Suck-it 26 adalah salah satu “band lokal” favorit gue yang berasal dari Serang, sengaja menggunakan tanda kutip karena beberapa orang mungkin kurang familiar dengan sebutan tersebut. Salah satu lagu favorit gue dari Suck-it 26 adalah Hancur Sebelum Berkembang. Liriknya sederhana dan agak mellow, tapi nyaman didengar di berbagai suasana. Sesekali gue mendengarkan lagu tersebut khususnya jika sedang teringat kampung halaman.
10 hari sudah kita memasuki tahun 2023. Jika pergantian tahun dirasa tidak memiliki perbedaan, mungkin bisa pertimbangkan untuk lebih berhati-hati lagi. Mungkin pergantian tahun untuk beberapa orang dianggap bukanlah hal yang spesial; tidak membuat cara kerja dunia berubah, dan hampir setiap tahun dirayakan anyway. Tapi untuk beberapa yang lain, mungkin di tahun baru tersebut mereka berhasil menyelesaikan cicilan untuk memiliki rumah impiannya; atau mungkin di tahun tersebut mereka dinyatakan lulus dari sekolah/kampus/probation, atau mungkin, sebagai pengingat untuk menyingkirkan apapun yang sudah kadaluwarsa.

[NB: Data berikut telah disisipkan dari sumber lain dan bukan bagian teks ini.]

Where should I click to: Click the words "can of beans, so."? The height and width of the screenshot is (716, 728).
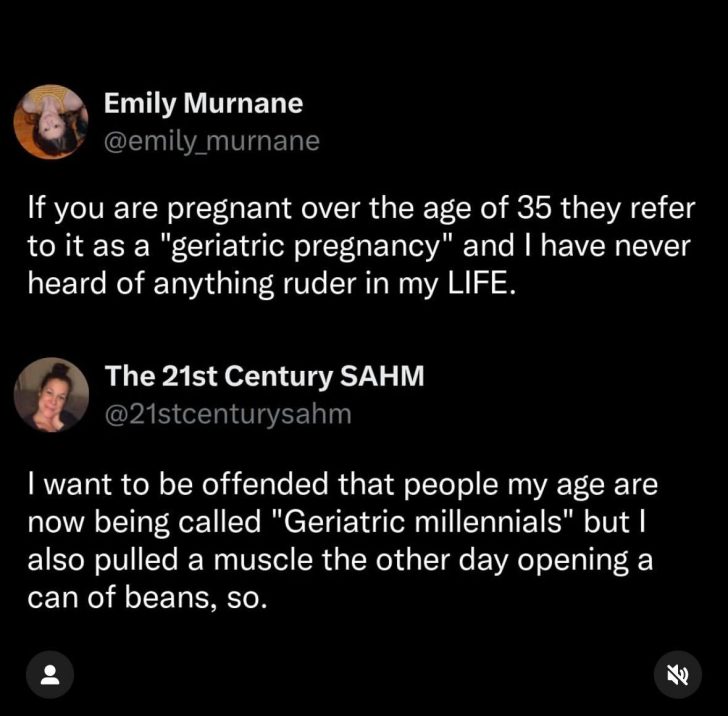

Dan untuk sebagian besar orang, tahun baru biasanya menjadi awal untuk memulai sesuatu yang baru. Meskipun untuk memulai sesuatu bisa kapan saja, terkadang segala sesuatu membutuhkan waktu. Atau momen. Dan tidak jarang, pergantian tahun adalah momen yang pas.
Ada banyak hal yang ingin gue mulai di tahun kemarin, disamping itu, ada banyak juga yang ingin gue selesaikan. Dilema diantara keduanya sama-sama membuat beban pikiran: mulai atau tidak, berhenti atau lanjut. Ketika memulai sesuatu, tantangannya terkadang adalah untuk mempertahankannya selama mungkin (seperti pekerjaan) atau mempertahankannya sesingkat mungkin (seperti kerjaan). Jika tidak memulai sesuatu, simply tidak mendapatkan apapun yang didapat jika melakukan hal tersebut, for better or worse.

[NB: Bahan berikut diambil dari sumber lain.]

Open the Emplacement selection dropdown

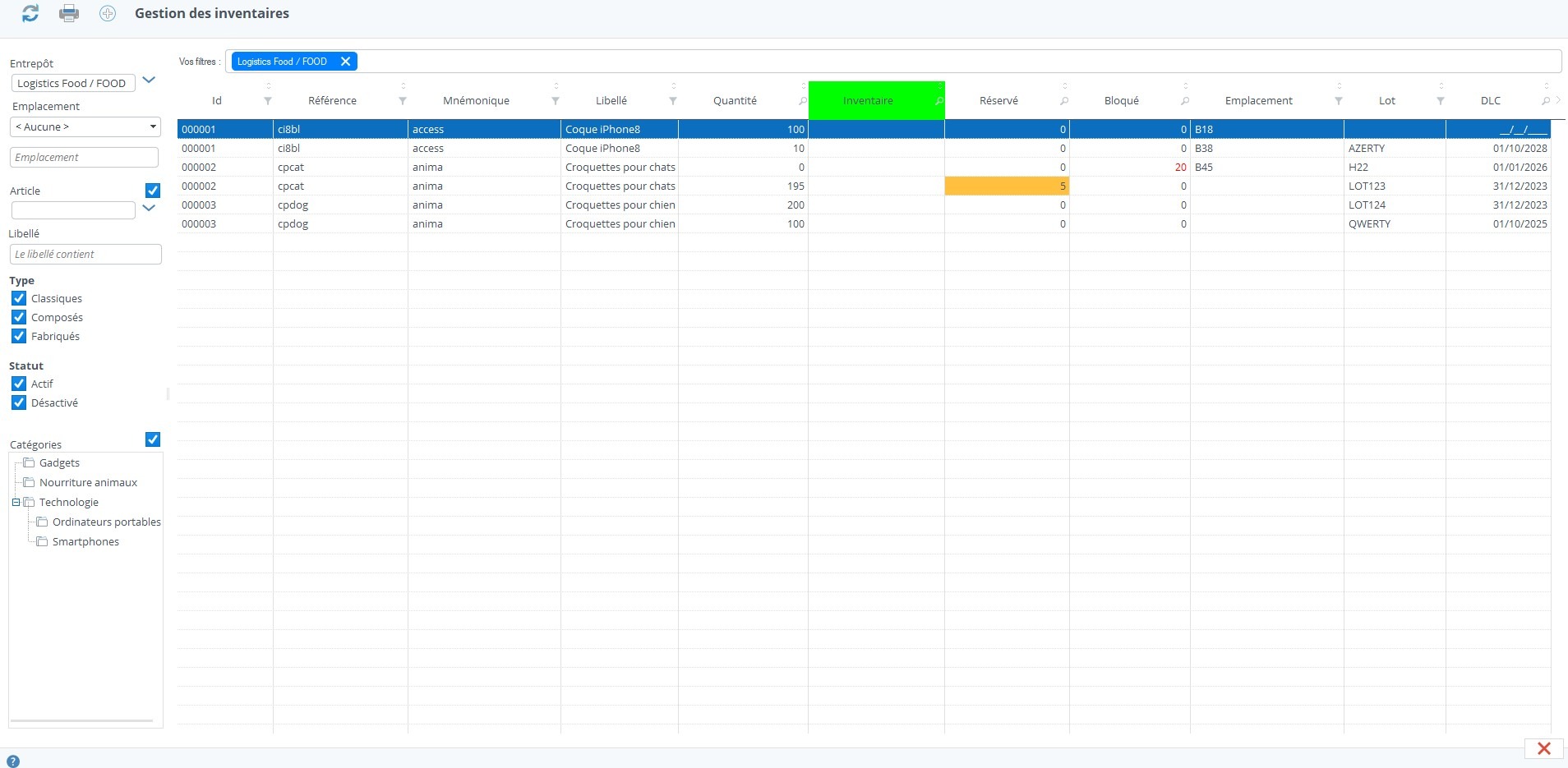pyautogui.click(x=151, y=126)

Lalu pikiran terganggu dengan sebuah kutipan dari seorang penyanyi terkenal: *“If she’s amazing, she won’t be easy. If she’s easy, she won’t be amazing. If she’s worth it, you wont give up. If you give up, you’re not worthy. Truth is, everybody is going to hurt you; you just gotta find the ones worth suffering for”. *Meskipun kutipan tersebut spesifik tentang seseorang dengan kata ganti she, actually itu bisa diganti dengan kata apapun.

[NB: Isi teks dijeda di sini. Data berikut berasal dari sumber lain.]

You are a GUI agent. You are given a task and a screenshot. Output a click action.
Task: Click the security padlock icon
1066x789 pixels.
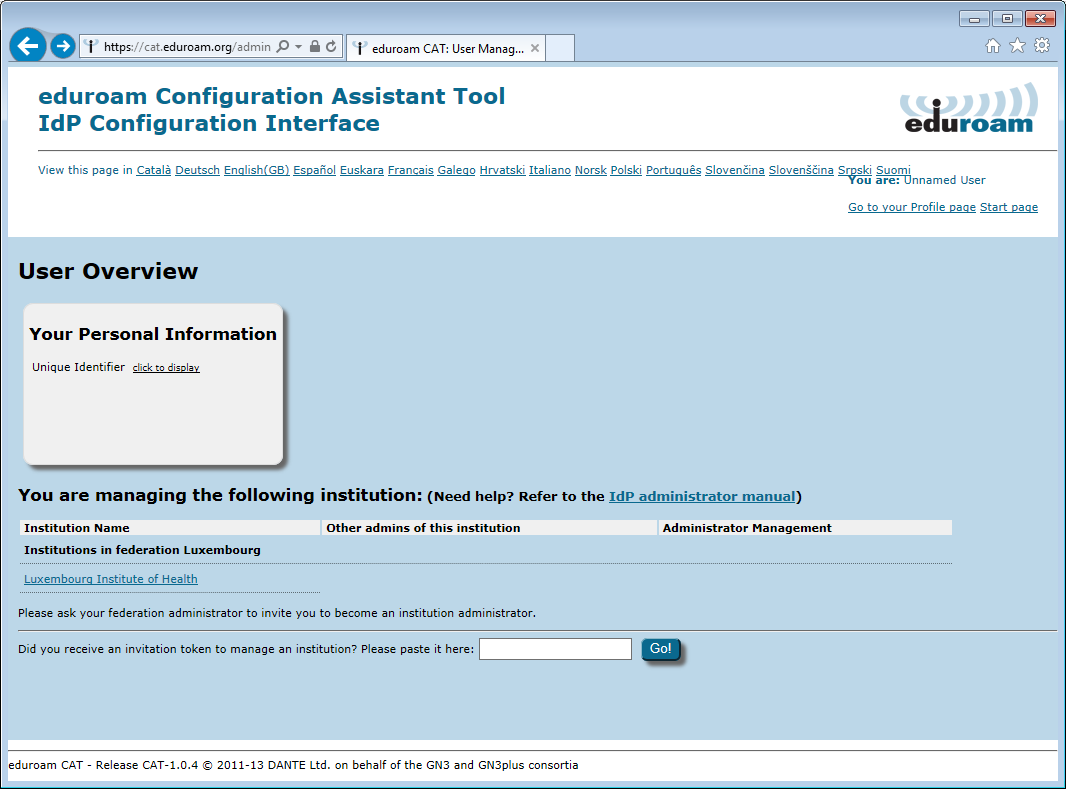tap(315, 46)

Lo sudah mendedikasikan 720 jam untuk menyusun lego, dan lo yakin lego tersebut akan menjadi sesuatu. Selain waktu, sumber daya yang lain pun sudah lo dedikasikan juga dari uang, pikiran, dan tenaga.
Siapa yang bisa menyangka jika 720 jam adalah waktu yang terlalu singkat? Atau mungkin terlalu lama? Selama menikmati prosesnya, durasi adalah nomor sekian, ehm. Seperti, sekalipun berdurasi lama tapi dinikmati, kita tidak akan kepikiran untuk melihat jam dan tidak menyesal telah menghabiskan waktu sebanyak itu… untuk menamatkan Al-Quran dalam semalam.
Tapi ada hal-hal yang harus dilakukan sebelum melakukan segala sesuatu. Seperti, upacara sebelum bersekolah di hari senin. Seperti, interview sebelum mendapatkan pekerjaan. Seperti, for… loop dalam programming, i guess?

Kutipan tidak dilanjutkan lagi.